■ **What the task requires**
Every line containing "agent" should be copied out. Go through the entries and find them.

Saved entries
--- START ---
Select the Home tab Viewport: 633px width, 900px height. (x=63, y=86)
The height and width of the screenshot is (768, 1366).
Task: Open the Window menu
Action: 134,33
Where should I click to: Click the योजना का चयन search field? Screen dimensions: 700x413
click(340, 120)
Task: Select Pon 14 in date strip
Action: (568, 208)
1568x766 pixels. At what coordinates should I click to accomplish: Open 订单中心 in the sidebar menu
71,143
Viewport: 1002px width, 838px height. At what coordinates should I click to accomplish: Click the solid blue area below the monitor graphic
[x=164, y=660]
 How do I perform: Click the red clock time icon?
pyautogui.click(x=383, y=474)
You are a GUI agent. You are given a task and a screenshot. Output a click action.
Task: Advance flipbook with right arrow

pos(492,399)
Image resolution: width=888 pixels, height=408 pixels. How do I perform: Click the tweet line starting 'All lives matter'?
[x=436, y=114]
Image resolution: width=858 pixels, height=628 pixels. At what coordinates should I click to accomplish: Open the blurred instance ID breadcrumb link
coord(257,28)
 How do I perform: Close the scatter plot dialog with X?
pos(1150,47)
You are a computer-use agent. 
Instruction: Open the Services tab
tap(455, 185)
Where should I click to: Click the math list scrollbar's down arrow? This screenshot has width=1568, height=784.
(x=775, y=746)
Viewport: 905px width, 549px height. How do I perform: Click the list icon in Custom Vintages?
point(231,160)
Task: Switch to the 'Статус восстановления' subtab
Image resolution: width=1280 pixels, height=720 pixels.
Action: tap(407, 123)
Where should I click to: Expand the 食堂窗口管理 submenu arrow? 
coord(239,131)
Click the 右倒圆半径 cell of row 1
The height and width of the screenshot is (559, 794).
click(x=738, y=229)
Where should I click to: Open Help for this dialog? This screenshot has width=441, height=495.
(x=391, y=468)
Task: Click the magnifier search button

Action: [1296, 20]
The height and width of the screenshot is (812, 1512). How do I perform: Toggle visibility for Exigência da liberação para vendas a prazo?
--- END ---
■ **Your response**
You are a GUI agent. You are given a task and a screenshot. Output a click action.
You are a computer-use agent. 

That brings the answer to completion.